— START OF Provided entries —

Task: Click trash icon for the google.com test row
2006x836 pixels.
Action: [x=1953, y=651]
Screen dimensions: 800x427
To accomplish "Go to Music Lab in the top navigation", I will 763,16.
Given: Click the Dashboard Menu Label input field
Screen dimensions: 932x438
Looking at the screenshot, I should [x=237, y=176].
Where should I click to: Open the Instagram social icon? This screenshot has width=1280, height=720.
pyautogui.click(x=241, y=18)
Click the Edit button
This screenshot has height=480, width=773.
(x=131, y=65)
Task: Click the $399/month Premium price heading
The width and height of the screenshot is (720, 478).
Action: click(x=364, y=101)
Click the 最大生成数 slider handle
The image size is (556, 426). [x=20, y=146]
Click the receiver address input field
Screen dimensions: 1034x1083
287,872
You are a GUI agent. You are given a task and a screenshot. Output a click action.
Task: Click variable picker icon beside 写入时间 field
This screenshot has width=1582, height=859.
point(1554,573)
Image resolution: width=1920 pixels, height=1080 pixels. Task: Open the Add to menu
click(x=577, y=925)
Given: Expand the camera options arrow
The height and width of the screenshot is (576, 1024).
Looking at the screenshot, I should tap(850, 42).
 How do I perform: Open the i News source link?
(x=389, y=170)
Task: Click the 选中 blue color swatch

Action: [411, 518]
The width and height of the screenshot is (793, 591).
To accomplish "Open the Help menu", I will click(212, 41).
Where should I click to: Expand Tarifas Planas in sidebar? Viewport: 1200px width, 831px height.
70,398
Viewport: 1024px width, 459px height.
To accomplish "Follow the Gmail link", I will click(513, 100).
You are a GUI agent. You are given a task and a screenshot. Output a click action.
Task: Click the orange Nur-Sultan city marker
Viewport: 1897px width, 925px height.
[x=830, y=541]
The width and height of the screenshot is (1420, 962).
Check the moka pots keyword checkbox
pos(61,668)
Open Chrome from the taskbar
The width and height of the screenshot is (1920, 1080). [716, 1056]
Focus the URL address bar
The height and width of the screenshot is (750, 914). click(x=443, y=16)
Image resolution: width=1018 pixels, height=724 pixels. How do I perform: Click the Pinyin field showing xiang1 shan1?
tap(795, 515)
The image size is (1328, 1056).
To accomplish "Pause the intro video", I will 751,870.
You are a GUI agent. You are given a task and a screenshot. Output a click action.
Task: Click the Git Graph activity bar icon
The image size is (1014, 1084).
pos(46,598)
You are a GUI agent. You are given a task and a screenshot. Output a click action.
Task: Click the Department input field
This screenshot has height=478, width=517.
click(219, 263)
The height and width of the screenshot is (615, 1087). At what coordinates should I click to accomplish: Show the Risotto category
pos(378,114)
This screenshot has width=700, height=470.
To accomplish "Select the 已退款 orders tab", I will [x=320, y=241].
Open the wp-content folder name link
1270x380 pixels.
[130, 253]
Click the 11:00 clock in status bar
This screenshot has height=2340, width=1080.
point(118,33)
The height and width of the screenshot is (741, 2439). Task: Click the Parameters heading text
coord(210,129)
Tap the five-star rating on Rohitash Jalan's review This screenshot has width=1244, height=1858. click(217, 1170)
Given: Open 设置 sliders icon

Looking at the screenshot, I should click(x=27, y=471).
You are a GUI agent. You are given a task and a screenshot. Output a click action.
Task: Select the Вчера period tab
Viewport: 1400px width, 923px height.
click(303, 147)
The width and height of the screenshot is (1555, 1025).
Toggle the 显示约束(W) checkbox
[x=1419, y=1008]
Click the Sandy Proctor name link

— END OF Provided entries —

Written task » Copy out all of the material above word for word, leaving nothing out.

Finished answer »
Task: Click trash icon for the google.com test row
2006x836 pixels.
Action: [x=1953, y=651]
Screen dimensions: 800x427
To accomplish "Go to Music Lab in the top navigation", I will 763,16.
Given: Click the Dashboard Menu Label input field
Screen dimensions: 932x438
Looking at the screenshot, I should [x=237, y=176].
Where should I click to: Open the Instagram social icon? This screenshot has width=1280, height=720.
pyautogui.click(x=241, y=18)
Click the Edit button
This screenshot has height=480, width=773.
(x=131, y=65)
Task: Click the $399/month Premium price heading
The width and height of the screenshot is (720, 478).
Action: click(x=364, y=101)
Click the 最大生成数 slider handle
The image size is (556, 426). [x=20, y=146]
Click the receiver address input field
Screen dimensions: 1034x1083
287,872
You are a GUI agent. You are given a task and a screenshot. Output a click action.
Task: Click variable picker icon beside 写入时间 field
This screenshot has width=1582, height=859.
point(1554,573)
Image resolution: width=1920 pixels, height=1080 pixels. Task: Open the Add to menu
click(x=577, y=925)
Given: Expand the camera options arrow
The height and width of the screenshot is (576, 1024).
Looking at the screenshot, I should tap(850, 42).
 How do I perform: Open the i News source link?
(x=389, y=170)
Task: Click the 选中 blue color swatch

Action: [411, 518]
The width and height of the screenshot is (793, 591).
To accomplish "Open the Help menu", I will click(212, 41).
Where should I click to: Expand Tarifas Planas in sidebar? Viewport: 1200px width, 831px height.
70,398
Viewport: 1024px width, 459px height.
To accomplish "Follow the Gmail link", I will click(513, 100).
You are a GUI agent. You are given a task and a screenshot. Output a click action.
Task: Click the orange Nur-Sultan city marker
Viewport: 1897px width, 925px height.
[x=830, y=541]
The width and height of the screenshot is (1420, 962).
Check the moka pots keyword checkbox
pos(61,668)
Open Chrome from the taskbar
The width and height of the screenshot is (1920, 1080). [716, 1056]
Focus the URL address bar
The height and width of the screenshot is (750, 914). click(x=443, y=16)
Image resolution: width=1018 pixels, height=724 pixels. How do I perform: Click the Pinyin field showing xiang1 shan1?
tap(795, 515)
The image size is (1328, 1056).
To accomplish "Pause the intro video", I will 751,870.
You are a GUI agent. You are given a task and a screenshot. Output a click action.
Task: Click the Git Graph activity bar icon
The image size is (1014, 1084).
pos(46,598)
You are a GUI agent. You are given a task and a screenshot. Output a click action.
Task: Click the Department input field
This screenshot has height=478, width=517.
click(219, 263)
The height and width of the screenshot is (615, 1087). At what coordinates should I click to accomplish: Show the Risotto category
pos(378,114)
This screenshot has width=700, height=470.
To accomplish "Select the 已退款 orders tab", I will [x=320, y=241].
Open the wp-content folder name link
1270x380 pixels.
[130, 253]
Click the 11:00 clock in status bar
This screenshot has height=2340, width=1080.
point(118,33)
The height and width of the screenshot is (741, 2439). Task: Click the Parameters heading text
coord(210,129)
Tap the five-star rating on Rohitash Jalan's review This screenshot has width=1244, height=1858. click(217, 1170)
Given: Open 设置 sliders icon

Looking at the screenshot, I should click(x=27, y=471).
You are a GUI agent. You are given a task and a screenshot. Output a click action.
Task: Select the Вчера period tab
Viewport: 1400px width, 923px height.
click(303, 147)
The width and height of the screenshot is (1555, 1025).
Toggle the 显示约束(W) checkbox
[x=1419, y=1008]
Click the Sandy Proctor name link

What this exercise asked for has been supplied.